Perlu dipahami, RPJPN adalah penjabaran tujuan dibentuknya pemerintahan negara
Republik Indonesia seperti tercantum dalam Pembukaan UUD 45 dalam bentuk visi,
misi, dan arah pembangunan nasional. Sedangkan, RPJMN adalah rancangan
teknokratik, yang habis setelah seorang presiden selesai menjalankan tugas.
RPJPN
berupa skenario pembangunan di semua aspek; sumber daya manusia, iptek, ekonomi,
politik, dan hukum, dengan target pencapaian yang ideal sebagai sebuah bangsa
besar. Lebih terperinci lagi, RPJPN –dengan mempertimbangkan posisi Indonesia
saat ini, perkembangan teknologi, dan lingkungan geopolitik dan geoekonomi–
berisi skenario pembangunan dan pencapaian di semua subsektor; pariwisata,
ketenagakerjaan, maritim, perdagangan internasional, penguatan kelembagaan,
lingkungan hidup, dan lainnya.

- **YANG PERLU DIKERJAKAN**: Tuliskan kembali seluruh kutipan tentang RPJPN dan RPJMN di atas persis sama, kata demi kata.

- **DATA YANG DIBERIKAN**:
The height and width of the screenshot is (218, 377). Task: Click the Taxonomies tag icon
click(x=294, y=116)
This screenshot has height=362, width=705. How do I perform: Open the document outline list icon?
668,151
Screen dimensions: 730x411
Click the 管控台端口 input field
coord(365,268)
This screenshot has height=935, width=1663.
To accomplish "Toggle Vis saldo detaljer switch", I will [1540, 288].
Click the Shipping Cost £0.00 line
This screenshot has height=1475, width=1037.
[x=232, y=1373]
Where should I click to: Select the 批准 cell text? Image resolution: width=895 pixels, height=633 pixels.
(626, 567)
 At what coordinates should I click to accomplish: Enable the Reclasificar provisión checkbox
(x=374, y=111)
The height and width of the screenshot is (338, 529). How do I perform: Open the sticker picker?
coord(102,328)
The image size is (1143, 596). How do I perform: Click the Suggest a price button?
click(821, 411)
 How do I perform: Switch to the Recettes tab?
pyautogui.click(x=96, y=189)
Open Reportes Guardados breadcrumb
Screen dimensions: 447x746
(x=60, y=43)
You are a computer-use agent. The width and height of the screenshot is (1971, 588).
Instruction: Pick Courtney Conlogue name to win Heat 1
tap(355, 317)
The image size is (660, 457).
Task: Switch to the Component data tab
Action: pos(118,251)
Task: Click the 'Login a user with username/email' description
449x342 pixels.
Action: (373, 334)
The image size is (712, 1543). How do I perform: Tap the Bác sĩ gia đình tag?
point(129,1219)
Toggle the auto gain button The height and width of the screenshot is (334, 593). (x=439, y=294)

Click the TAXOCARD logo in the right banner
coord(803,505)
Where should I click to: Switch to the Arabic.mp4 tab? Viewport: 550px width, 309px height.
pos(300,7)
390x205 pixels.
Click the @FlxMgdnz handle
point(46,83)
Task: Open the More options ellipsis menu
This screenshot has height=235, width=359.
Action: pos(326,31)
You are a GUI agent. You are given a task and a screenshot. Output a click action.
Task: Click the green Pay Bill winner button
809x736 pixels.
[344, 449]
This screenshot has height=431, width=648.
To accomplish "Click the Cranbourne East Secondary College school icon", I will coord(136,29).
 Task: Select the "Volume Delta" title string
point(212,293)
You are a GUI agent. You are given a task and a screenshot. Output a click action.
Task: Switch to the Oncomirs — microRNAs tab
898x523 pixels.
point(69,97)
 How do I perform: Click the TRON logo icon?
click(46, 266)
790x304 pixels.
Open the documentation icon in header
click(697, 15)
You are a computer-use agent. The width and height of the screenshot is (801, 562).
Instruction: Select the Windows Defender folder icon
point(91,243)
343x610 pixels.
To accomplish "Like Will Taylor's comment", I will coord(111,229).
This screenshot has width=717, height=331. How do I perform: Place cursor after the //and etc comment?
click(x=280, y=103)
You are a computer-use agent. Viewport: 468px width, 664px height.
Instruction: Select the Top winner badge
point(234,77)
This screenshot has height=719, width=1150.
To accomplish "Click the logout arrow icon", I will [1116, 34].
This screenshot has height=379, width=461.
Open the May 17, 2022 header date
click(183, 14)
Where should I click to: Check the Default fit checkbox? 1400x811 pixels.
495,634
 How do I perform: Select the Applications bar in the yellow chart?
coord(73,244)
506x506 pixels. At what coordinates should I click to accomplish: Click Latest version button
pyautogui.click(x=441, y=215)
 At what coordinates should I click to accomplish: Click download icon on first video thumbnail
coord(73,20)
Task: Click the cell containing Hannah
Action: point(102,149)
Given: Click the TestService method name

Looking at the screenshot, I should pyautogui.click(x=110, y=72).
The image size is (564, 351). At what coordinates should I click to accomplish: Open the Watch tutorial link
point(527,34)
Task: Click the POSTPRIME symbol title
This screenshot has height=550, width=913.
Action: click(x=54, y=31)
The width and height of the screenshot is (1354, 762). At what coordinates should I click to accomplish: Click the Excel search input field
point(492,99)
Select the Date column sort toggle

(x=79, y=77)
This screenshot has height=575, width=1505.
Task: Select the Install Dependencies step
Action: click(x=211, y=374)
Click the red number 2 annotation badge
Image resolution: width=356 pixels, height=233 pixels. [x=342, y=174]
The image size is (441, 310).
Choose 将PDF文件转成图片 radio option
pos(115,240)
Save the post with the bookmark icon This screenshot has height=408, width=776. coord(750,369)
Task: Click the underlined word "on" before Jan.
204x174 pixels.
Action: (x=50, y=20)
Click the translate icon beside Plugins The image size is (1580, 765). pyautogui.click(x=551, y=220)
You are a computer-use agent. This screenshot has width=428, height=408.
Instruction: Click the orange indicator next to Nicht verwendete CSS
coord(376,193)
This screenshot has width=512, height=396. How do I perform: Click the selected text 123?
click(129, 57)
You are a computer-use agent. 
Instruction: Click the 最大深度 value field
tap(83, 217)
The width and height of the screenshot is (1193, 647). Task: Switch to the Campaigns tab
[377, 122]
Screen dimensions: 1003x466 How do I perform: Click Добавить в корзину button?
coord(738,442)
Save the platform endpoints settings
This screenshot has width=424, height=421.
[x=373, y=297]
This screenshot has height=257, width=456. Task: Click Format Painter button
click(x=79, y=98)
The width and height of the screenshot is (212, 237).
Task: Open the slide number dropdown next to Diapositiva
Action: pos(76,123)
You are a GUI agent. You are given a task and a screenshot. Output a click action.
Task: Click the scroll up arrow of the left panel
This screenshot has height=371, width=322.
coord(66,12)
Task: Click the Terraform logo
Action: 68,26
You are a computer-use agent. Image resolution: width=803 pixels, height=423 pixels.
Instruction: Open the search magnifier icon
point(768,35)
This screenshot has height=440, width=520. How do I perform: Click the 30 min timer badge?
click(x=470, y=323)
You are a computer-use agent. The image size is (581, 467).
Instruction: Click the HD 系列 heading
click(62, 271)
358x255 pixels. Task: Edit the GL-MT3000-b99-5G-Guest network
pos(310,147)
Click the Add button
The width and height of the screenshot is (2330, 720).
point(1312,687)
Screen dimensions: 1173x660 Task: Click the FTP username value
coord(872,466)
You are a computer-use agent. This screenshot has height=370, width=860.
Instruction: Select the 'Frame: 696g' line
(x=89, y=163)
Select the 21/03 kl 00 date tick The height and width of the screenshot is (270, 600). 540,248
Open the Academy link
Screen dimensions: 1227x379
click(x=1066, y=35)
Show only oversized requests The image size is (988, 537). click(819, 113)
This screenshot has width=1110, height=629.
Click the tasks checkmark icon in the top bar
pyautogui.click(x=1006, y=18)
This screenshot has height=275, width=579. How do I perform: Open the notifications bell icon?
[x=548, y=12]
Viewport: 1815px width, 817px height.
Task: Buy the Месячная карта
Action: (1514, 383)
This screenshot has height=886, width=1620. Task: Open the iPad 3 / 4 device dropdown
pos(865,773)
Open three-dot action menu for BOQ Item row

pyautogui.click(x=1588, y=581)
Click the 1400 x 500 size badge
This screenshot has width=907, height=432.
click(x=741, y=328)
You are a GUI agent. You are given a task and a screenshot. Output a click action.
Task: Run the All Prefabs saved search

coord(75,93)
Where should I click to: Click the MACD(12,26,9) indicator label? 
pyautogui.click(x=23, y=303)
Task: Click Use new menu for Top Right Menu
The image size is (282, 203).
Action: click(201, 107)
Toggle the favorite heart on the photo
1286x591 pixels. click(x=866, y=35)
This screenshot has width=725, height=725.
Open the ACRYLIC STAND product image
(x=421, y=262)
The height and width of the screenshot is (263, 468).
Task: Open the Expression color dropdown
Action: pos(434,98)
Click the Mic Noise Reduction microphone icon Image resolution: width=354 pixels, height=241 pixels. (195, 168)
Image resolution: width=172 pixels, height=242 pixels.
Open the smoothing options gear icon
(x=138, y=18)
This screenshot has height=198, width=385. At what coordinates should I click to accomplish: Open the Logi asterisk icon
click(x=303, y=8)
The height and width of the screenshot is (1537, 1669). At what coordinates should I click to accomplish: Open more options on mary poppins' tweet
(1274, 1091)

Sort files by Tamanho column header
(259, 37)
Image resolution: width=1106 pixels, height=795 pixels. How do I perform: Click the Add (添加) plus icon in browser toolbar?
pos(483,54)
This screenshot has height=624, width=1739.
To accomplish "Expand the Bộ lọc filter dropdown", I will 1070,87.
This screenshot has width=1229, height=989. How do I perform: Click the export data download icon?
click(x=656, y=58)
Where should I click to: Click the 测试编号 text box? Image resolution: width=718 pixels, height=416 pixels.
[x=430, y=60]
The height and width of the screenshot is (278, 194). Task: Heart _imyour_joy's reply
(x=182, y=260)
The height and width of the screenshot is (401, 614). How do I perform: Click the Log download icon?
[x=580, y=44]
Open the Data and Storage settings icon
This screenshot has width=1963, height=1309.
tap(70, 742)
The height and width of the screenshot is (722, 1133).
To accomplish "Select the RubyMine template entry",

- **JAWABAN LATIHAN**:
Perlu dipahami, RPJPN adalah penjabaran tujuan dibentuknya pemerintahan negara
Republik Indonesia seperti tercantum dalam Pembukaan UUD 45 dalam bentuk visi,
misi, dan arah pembangunan nasional. Sedangkan, RPJMN adalah rancangan
teknokratik, yang habis setelah seorang presiden selesai menjalankan tugas.
RPJPN
berupa skenario pembangunan di semua aspek; sumber daya manusia, iptek, ekonomi,
politik, dan hukum, dengan target pencapaian yang ideal sebagai sebuah bangsa
besar. Lebih terperinci lagi, RPJPN –dengan mempertimbangkan posisi Indonesia
saat ini, perkembangan teknologi, dan lingkungan geopolitik dan geoekonomi–
berisi skenario pembangunan dan pencapaian di semua subsektor; pariwisata,
ketenagakerjaan, maritim, perdagangan internasional, penguatan kelembagaan,
lingkungan hidup, dan lainnya.